Yesterday we showed that the upward move in the EUR/CHF is just the behavior of some euphoric Forex traders. In the meantime we see a completely different pictures, as for bond yields:
German Bunds – Swiss Eidgenossen Spread over 1% again: Long-term investors piling back into Swiss franc
Some hedge funds even expect the euro crisis to last another 20 years (as we agree in an earlier post). This would give German finances a hard life. Therefore more than half of the hedge funds expected Bund “yields to double within a year”. Most recently Vontobel warned clients not to put too much emphasis on German Bunds that investors perceive still as “safe.”
Due to the guarantees to the ESM, the EFSF and the costs of Commerzbank bad bank, a think tank expects German debt to increase from 81% of GDP to 83% this year. This despite the low borrowing costs. It is the second institute that reduced the German growth expectations for 2013 from 2.2% to 0.8%. The result: An even higher GDP to debt ratio.
The first consequence of the Bund sell-off is that the yield spread between 10 yr. Eidgenossen and the German Bunds jumps over 1% again. A clear sign that some long-term investors are moving out of German Bunds not only into peripheral bonds, but also into Swiss Eidgenossen. Still at the end of July the spread was only 0.80%, at the beginning of June 0.65%. German investors fear inflation and debt (more details here).

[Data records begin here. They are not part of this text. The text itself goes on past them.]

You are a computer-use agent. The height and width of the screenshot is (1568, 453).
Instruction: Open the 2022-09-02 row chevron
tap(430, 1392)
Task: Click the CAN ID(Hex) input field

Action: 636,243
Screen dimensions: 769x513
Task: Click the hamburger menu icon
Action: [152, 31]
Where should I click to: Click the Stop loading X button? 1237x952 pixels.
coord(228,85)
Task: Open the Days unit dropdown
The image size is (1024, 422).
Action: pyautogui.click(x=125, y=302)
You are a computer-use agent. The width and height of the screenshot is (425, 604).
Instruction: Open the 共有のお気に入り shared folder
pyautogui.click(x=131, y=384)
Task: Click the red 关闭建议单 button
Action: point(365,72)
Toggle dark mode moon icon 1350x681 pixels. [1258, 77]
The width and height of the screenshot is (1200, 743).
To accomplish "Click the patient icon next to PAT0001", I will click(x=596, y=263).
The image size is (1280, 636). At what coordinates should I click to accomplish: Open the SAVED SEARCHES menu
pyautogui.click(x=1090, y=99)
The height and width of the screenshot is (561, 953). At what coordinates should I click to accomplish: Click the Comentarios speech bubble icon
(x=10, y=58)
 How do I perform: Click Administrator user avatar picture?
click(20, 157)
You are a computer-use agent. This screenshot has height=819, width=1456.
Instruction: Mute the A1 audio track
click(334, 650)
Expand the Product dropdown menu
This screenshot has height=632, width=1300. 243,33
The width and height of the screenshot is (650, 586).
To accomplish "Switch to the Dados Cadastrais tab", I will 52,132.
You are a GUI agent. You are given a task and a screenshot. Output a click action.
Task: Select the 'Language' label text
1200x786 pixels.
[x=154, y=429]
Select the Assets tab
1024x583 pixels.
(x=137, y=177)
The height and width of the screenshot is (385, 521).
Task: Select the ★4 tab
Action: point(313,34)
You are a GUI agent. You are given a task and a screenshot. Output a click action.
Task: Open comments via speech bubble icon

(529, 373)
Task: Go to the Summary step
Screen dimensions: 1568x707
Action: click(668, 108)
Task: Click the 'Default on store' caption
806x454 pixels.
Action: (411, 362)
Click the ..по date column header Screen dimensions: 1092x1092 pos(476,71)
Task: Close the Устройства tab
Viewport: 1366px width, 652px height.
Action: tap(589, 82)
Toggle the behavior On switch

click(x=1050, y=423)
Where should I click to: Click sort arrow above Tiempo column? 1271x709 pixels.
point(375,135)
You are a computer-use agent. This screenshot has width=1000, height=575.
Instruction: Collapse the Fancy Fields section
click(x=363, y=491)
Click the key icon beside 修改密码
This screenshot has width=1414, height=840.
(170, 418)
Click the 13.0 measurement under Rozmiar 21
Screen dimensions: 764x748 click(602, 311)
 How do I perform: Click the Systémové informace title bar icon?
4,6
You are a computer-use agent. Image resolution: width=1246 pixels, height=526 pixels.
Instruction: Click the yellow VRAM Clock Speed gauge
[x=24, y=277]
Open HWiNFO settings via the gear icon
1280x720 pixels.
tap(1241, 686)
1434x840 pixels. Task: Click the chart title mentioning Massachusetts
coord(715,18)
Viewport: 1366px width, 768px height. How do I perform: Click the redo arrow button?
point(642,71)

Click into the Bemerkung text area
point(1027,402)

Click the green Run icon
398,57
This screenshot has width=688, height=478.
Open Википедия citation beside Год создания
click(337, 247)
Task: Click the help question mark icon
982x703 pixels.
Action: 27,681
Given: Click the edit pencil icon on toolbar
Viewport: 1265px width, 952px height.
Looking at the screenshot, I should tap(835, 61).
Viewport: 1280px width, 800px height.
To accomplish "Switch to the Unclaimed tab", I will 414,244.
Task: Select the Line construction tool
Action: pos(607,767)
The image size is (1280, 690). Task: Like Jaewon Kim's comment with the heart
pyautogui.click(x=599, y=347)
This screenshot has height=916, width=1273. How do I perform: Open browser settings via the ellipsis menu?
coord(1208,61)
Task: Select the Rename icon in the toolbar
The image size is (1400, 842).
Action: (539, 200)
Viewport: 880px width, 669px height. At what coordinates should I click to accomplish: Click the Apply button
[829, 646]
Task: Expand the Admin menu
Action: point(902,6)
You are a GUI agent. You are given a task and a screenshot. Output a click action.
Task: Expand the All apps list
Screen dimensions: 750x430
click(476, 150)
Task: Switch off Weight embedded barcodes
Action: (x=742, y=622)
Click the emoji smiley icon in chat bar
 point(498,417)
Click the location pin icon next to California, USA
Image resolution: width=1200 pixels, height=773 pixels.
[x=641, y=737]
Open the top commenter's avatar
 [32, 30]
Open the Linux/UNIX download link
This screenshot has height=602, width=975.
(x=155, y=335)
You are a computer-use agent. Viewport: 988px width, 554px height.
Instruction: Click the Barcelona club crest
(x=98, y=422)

The German BOBL Future (5 years) is falling to levels not seen since April.
Currently the Swiss 10 years Eidgenossen is trading at 0.66%. On August 30th before the recent CHF depreciation it was at 0.50% and on June 1 at 0.52%. The 10 yr. German Bund stands at 1.71% (on August 30th at 1.56%, on June 1 at 1.17%).
The Swiss franc has lost only little 0.18% against the euro and stands at 1.2168, whereas the euro gained 1.19% against the USD at 1.3144.